At a cost of €1.2million per patient, Glybera is the most expensive medicine currently available. However, Mr Aldag said this is a fair price to pay for a therapy that restores natural body function and is not just a short-term fix.
In an interview with Reuters he said, '[Glybera] provides higher benefit to patients than the classical protein replacement strategy and this is why we think we should be fairly and adequately compensated'.
After the first successful treatment of severe combined immunodeficiency (SCID) using gene therapy in 1990, development of the technique stumbled. One gene therapy patient in Arizona died and two study participants in France developed leukaemia during the SCID gene therapy trial. Although approval for a cancer gene therapy was granted in China in 2003, no European approval has been granted until now.
LPLD is a disease which results in an inability to digest fat properly, leading to repeated bouts of inflammation of the pancreas, early onset diabetes and cardiovascular complications. It affects up to one to two people per million worldwide.
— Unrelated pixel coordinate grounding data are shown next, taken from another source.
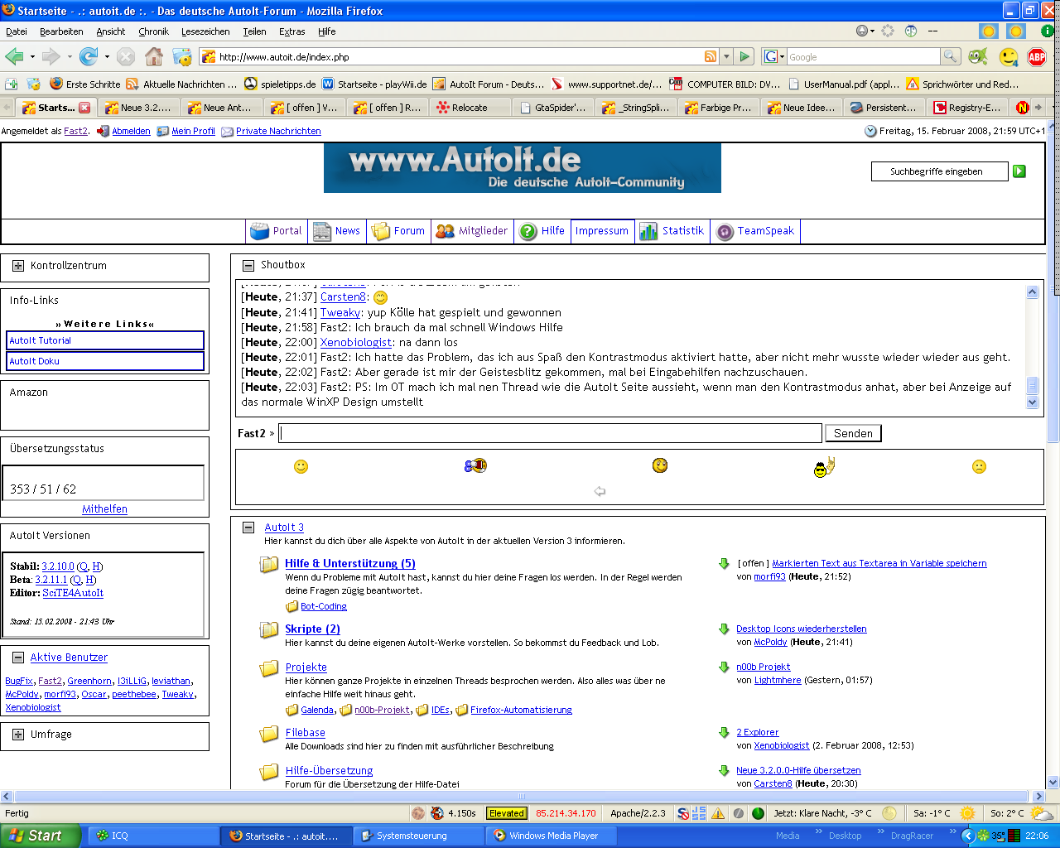Collapse the AutoIt 3 forum category

[x=248, y=528]
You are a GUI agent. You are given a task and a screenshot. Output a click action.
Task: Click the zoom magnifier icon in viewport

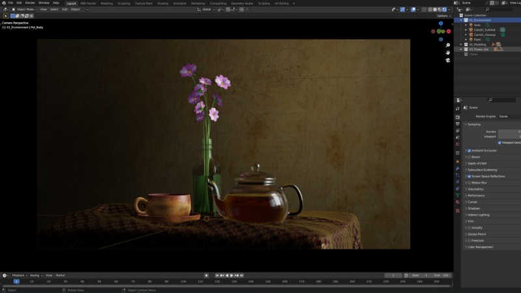click(x=448, y=46)
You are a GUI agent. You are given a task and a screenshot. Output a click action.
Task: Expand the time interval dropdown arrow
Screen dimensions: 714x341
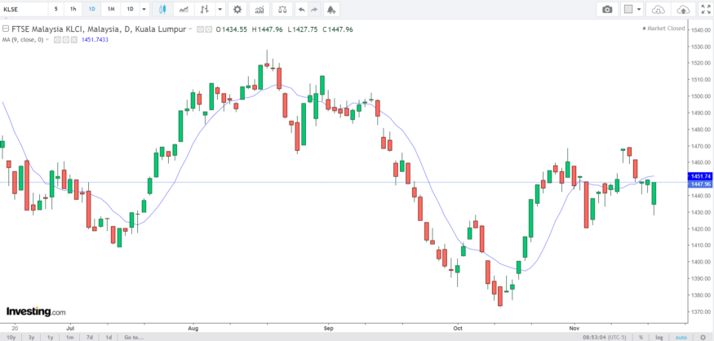tap(144, 9)
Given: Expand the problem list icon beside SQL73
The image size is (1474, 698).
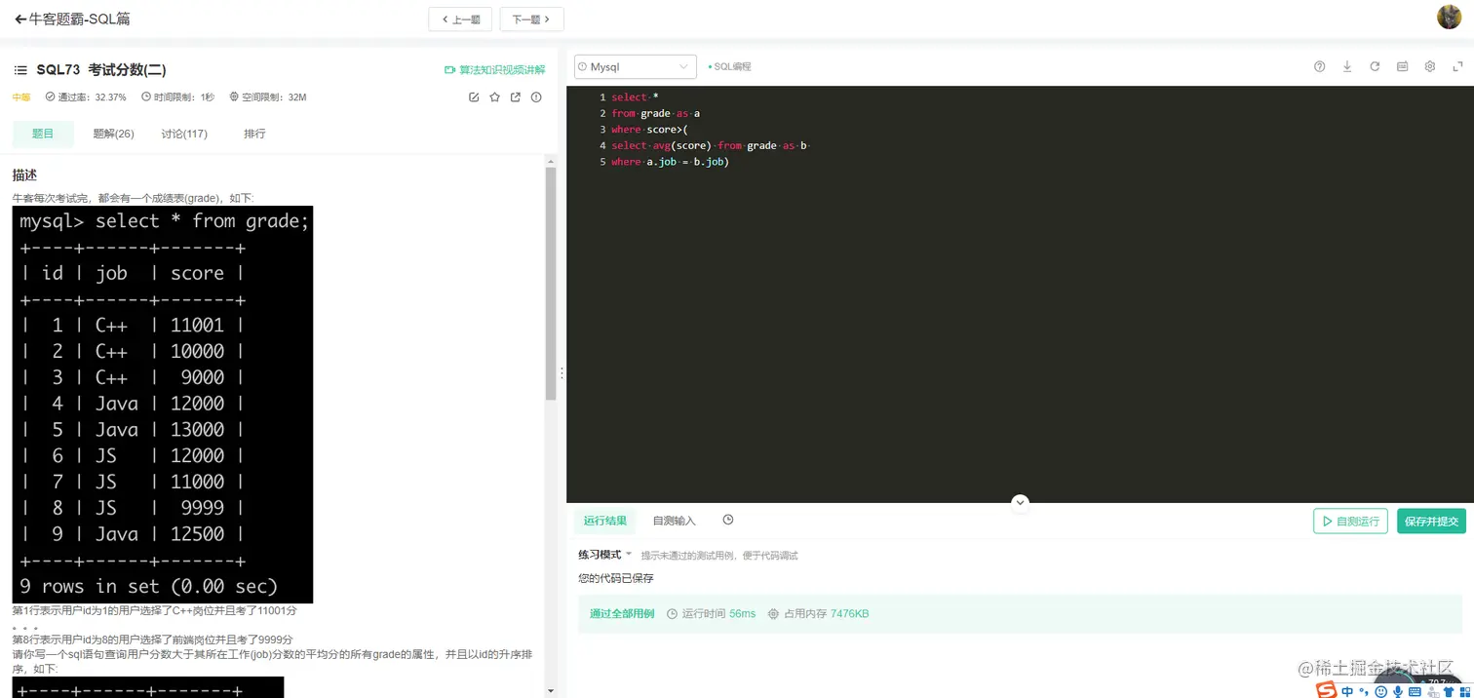Looking at the screenshot, I should click(19, 69).
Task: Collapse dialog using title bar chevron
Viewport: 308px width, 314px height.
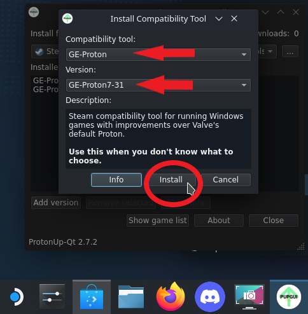Action: click(219, 19)
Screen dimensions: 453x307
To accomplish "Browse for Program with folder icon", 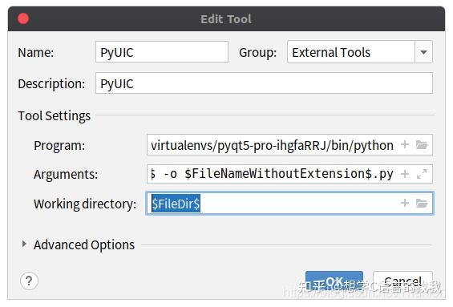I will tap(422, 145).
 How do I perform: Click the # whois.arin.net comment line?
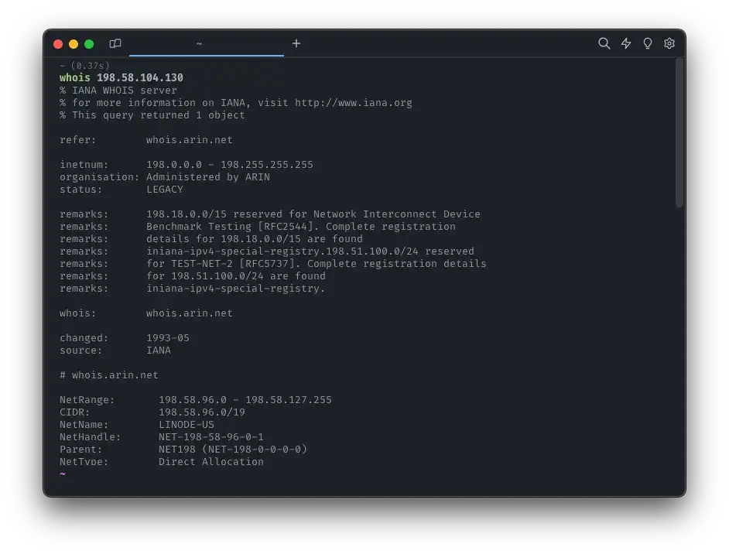(109, 374)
Protein replacement therapy provides a temporary fix for many genetic diseases, however it is not available for the treatment of LPLD.
Professor John Kastelein from the Department of Vascular Medicine at the University of Amsterdam, the Netherlands commented, '[Glybera] will have a dramatic impact on the lives of these patients. Currently their only recourse is to severely restrict the amount of fat they consume. By helping to normalise the metabolism of fat, Glybera prevents inflammation of the pancreas thereby averting the associated pain and suffering and, if administered early enough, the associated co-morbidities'.
UniQure is currently planning to apply for regulatory approval for Glybera in other markets including the USA and Canada. Mr Aldag said, 'The final approval of Glybera from the European Commission marks a major step forward in making gene therapies available not only for lipoprotein lipase deficiency, but also for a large number of rare diseases with a very high unmet medical need'.